Overactive bladder (OAB) is a symptom complex consisting of urge urinary incontinence, urgency, and frequency. Although the prevalence of this condition has not yet been well defined, a recent study suggests that OAB affects approximately 16.0% of men and 16.9% of women in the United States.¹ The total US economic cost of OAB was approximately $12.02 billion in 2000.² As the population continues to age, the prevalence of OAB, as well as its associated costs, is expected to rise.

OAB can be debilitating to those suffering with the disorder, affecting their quality of life, sleep patterns, and mental health.¹ However, only a small proportion of persons with this condition receive medical treatment for their symptoms. In addition, the pharmacologic agents used to treat OAB are often limited by issues of efficacy and tolerability. Although clinical trial data support the efficacy of antimuscarinic therapy for OAB, many patients discontinue treatment because of unacceptable side effects, most notably, dry mouth. The availability of extendedrelease formulations has improved the treatment of OAB by offering once-a-day dosing with a reduced side-effect profile. In addition, transdermal OAB therapy is now available that appears to provide efficacy similar to that of the extendedrelease formulations with an even lower incidence of adverse events.

In August 2003, a roundtable meeting was held in Montreal to discuss the current and future treatment strategies for OAB. This supplement is based on the presentations and discussions that took place at that event.

Paramount to providing OAB patients with improved treatment options is an understanding of the pathophysiology underlying the condition. Although the exact mechanisms responsible for the development of OAB have yet to be fully elucidated, much progress has been made. Naoki Yoshimura, MD, PhD, and Michael B. Chancellor, MD, begin this supplement with an overview of the current state of knowledge regarding the neurophysiology of lower urinary tract function and dysfunction. In addition, they discuss how our widening understanding of neurourology can be translated into novel drug targets for the treatment of OAB.

Roger R. Dmochowski, MD, follows with an overview of the treatment options currently available for patients with OAB. In addition, Dr Dmochowski discusses the therapeutic implication of data from recent OAB clinical trials, emphasizing the benefit of combined pharmacologic and behavioral therapy to maximize patient outcomes. Scott MacDiarmid, MD, then discusses the surgical and pharmacologic management of mixed incontinence. He presents the data supporting the use of antimuscarinic agents for the treatment of this condition and describes factors that may influence patient response to both surgical and pharmacologic therapies.

David R. Staskin, MD, focuses on the principles behind transdermal therapy for OAB. He provides an overview of the different transdermal systems available and explains the advantages of this method of drug delivery. Victor W. Nitti, MD, then discusses the practical issues behind the use of transdermal OAB therapy. He describes the transdermal system currently available, namely, oxybutyinin TDS, and discusses possible improvements for this delivery system.
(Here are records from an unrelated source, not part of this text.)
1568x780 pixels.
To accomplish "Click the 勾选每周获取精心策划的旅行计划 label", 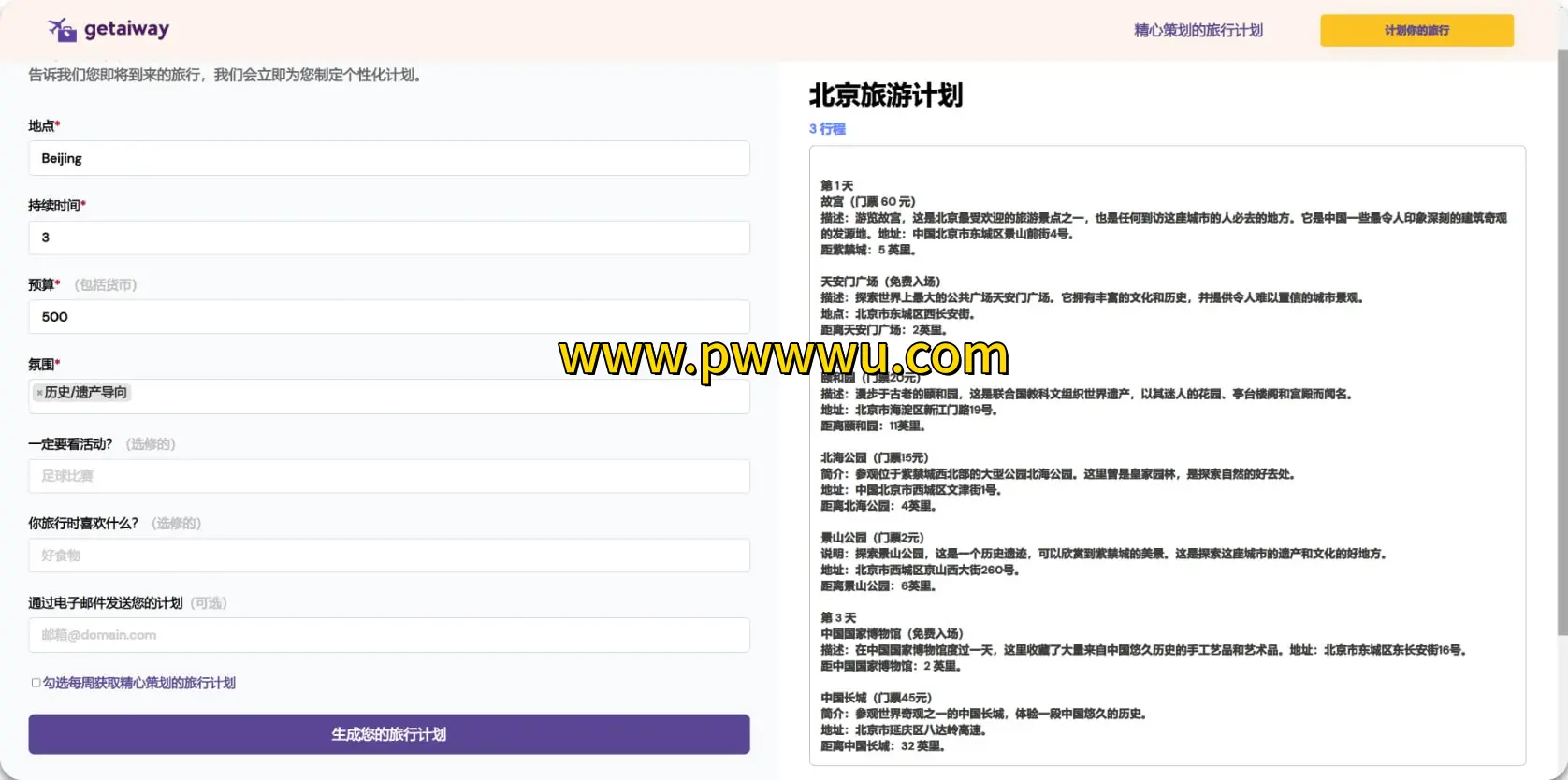I will click(139, 683).
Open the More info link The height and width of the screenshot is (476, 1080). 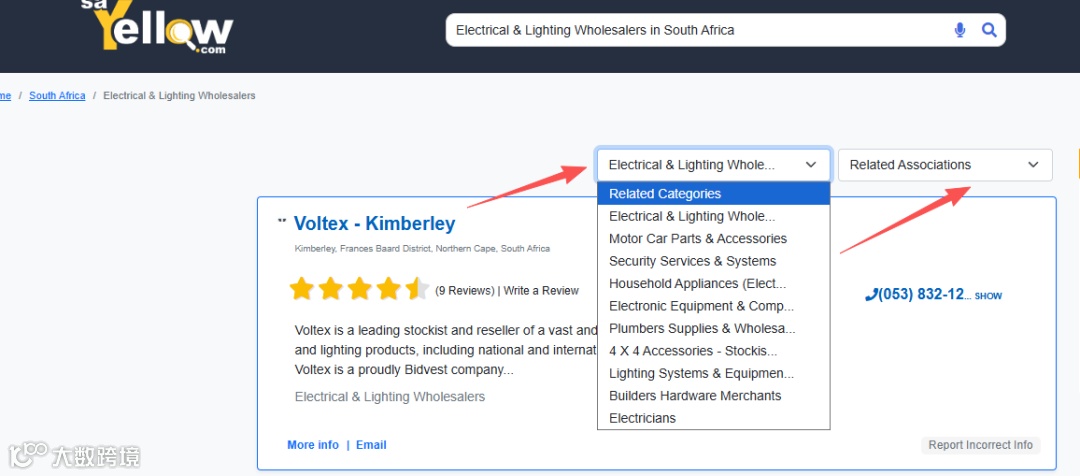313,445
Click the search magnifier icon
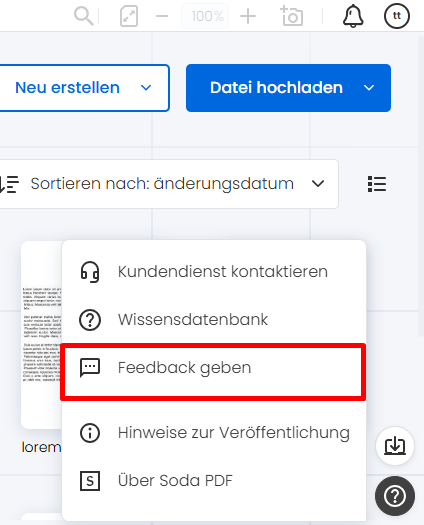 click(x=83, y=16)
Rodney A. Appell, MD, concludes the supplement with a review of specific OAB patient populations, including pediatric, geriatric, and pregnant patients; men with prostatitic obstructions; and patients in whom OAB is of neurogenic origin. He discusses the unique issues regarding the use of antimuscarinic agents in these defined populations.

I hope that you find this supplement informative and useful. With the development of new therapies, as well as methods with which to deliver them, we can continue to improve OAB treatment for this underserved patient population.